Avec les traités, les habitudes, les réseaux et les liens de dépendance, les décisions de demain seront nécessairement les mêmes que celles d’hier
Question au lendemain des élections (après les triangulaires, les désistements … par échange de bons procédés çà et là comme on sait faire…) : Qui, pour prendre ces décisions, aura le plaisir d’avoir un poste ? (5)
Marcel-M. MONIN
Maitre de conférence honoraire des universités
(1) l’élection comme mode de désignation des gouvernants est associée à la notion de démocratie. Selon les principes acceptés, l’élection donne une légitimité à ceux qui doivent leur poste à ce mode de désignation. Et donne une légitimité aux décisions qui sont prises par l’élu. Cers principes peuvent, comme on le sait, être aisément vidés de leur sens. Quand l’élection est truquée d’une manière ou d’une autre (bourrage des urnes, mode de scrutin favorisant les uns, manipulation des esprits, …). Quand les gens en poste prennent des décisions qui portent atteinte à la liberté, à l’intégrité physique des individus, ou qui vont à l’encontre de l’intérêt général ou qui préjudicient aux intérêts du pays, …

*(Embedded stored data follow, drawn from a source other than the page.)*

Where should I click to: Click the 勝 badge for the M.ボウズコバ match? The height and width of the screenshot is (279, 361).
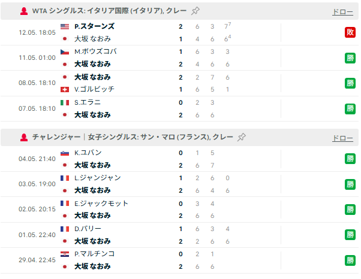(350, 58)
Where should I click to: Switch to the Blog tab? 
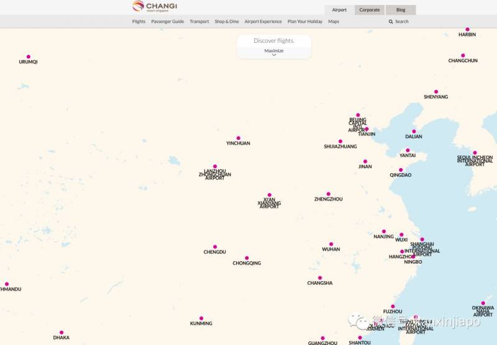401,10
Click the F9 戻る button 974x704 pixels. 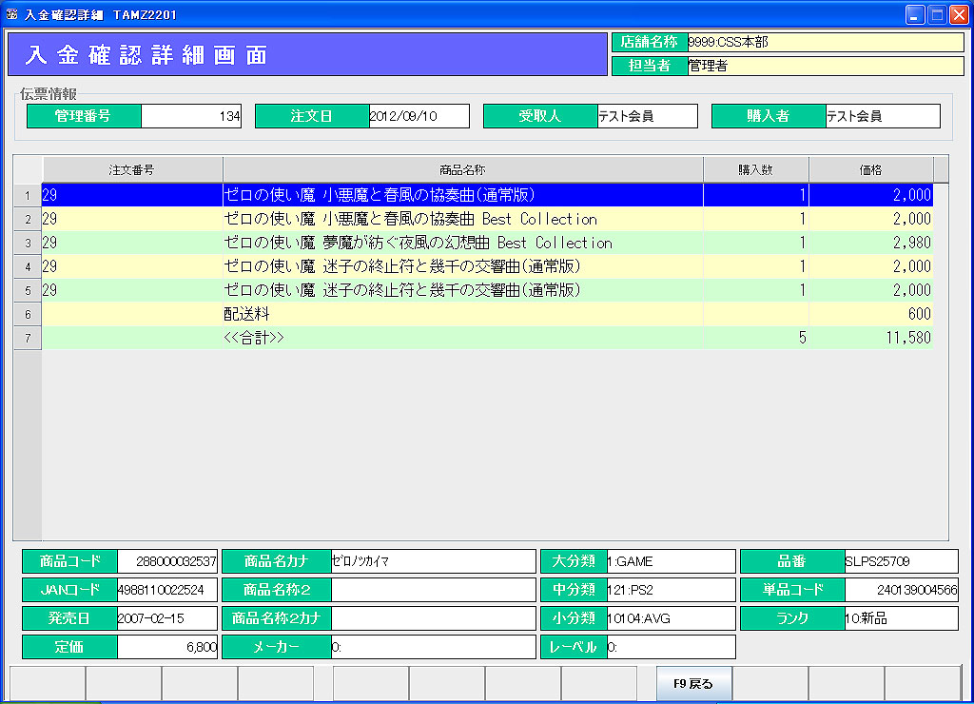pos(693,683)
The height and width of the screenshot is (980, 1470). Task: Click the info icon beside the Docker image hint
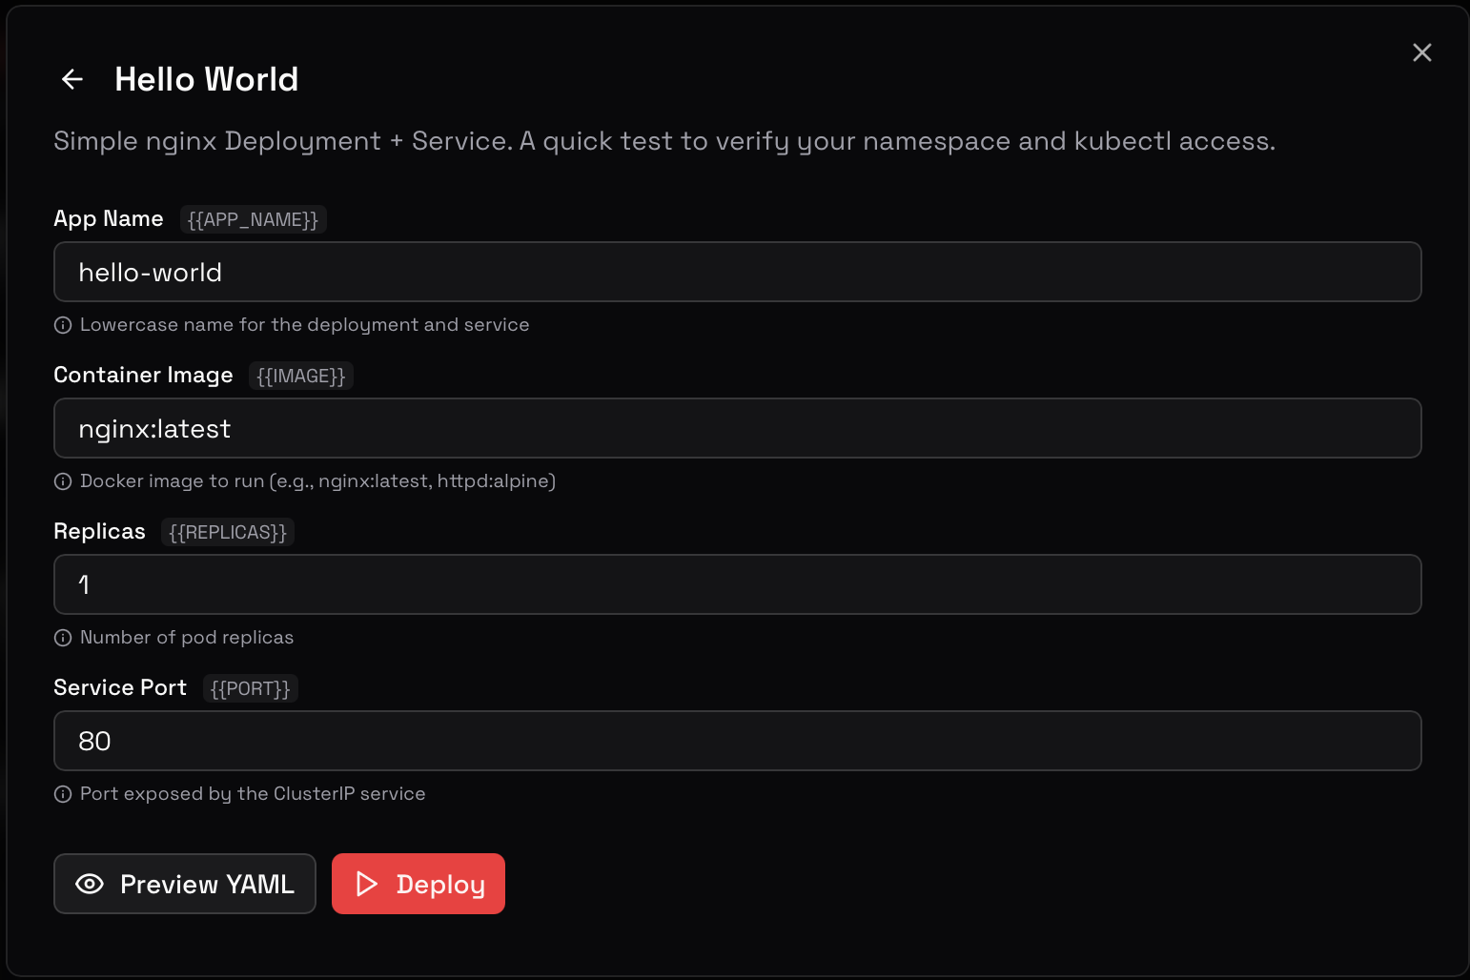tap(63, 481)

(2) De Tocqueville ne s’y était pas trompé en 1848. Qui disait en substance : « donnez-leur (aux pauvres) le droit de vote ; de toute façon ils voteront comme on leur dira ». Depuis les choses n’ont pas changé. Sinon qu’avec la presse écrite, puis la radio et la télévision, les membres de la minorité ont compris qu’il leur fallait devenir propriétaires de ces moyens de formatage de l’opinion. Sinon que la servilité des élites politiques a été renforcée et facilitée par le texte de traités (échappant techniquement à la volonté des peuples) qui leur interdisent d’user du pouvoir de décision pour « représenter » le peuple dans les domaines qui intéressent la finance, les affaires, et le commerce. Et les obligent, par-dessus le marché, à prendre certaines décisions allant dans le même sens, fût-ce à l’encontre de l’intérêt général.
(3) Les députés survivants de la Convention (qui avaient voté la mort de Louis XVI et des nobles ; puis la mort de Robespierre et celle des amis de ce dernier) votèrent (le 13 fructidor an III / 30 août 1795) une loi électorale. Aux termes de laquelle les 2/3 (loi dite des 2/3) d’entre eux devaient avoir un poste dans les institutions qu’ils avaient fabriquées pour l’avenir (dites du « Directoire »). L’opération ne marcha pas totalement : à l’issue des élections, 394 conventionnels furent élus sur les 500 attendus. Ce qui amena la Convention à nommer 105 députés. NB. L’histoire enseigne que les « coups tordus » imaginés par les politiciens ne « marchent » pas toujours : se rappeler la loi du 10 juillet 1985, dite Fabius – Le Pen, qui n’empêcha pas les Socialistes de perdre les élections et … les postes ministériels. Sur ces questions, v. notre « textes et documents constitutionnels depuis 1958. Analyses et commentaires. Dalloz – Armand Colin.
(4) Il est amusant de constater que le texte de 1958 a été remarquablement exploité par les successeurs de de Gaulle (spécialement par N. Sarkozy et E. Macron), pour faire le contraire de ce que ce texte était censé empêcher : – que la politique ne se fasse « à la corbeille », – que la France ne soit d’une manière ou d’un autre sous tutelle, spécialement sous tutelle américaine. NB. Ce qui devrait attirer l’attention des amateurs de changement de numéro de République, sur le fait qu’une constitution, fût-elle nouvelle, ne change pas la nature humaine.
(5) En attendant que survienne un coup de balai lorsque dans la société le sentiment se sera installé, que … « trop, c’est trop ». Et qu’un catalyseur pourra alors se proposer pour lancer l’opération. (Comme en 1958 et quelques autres fois auparavant dans l’histoire).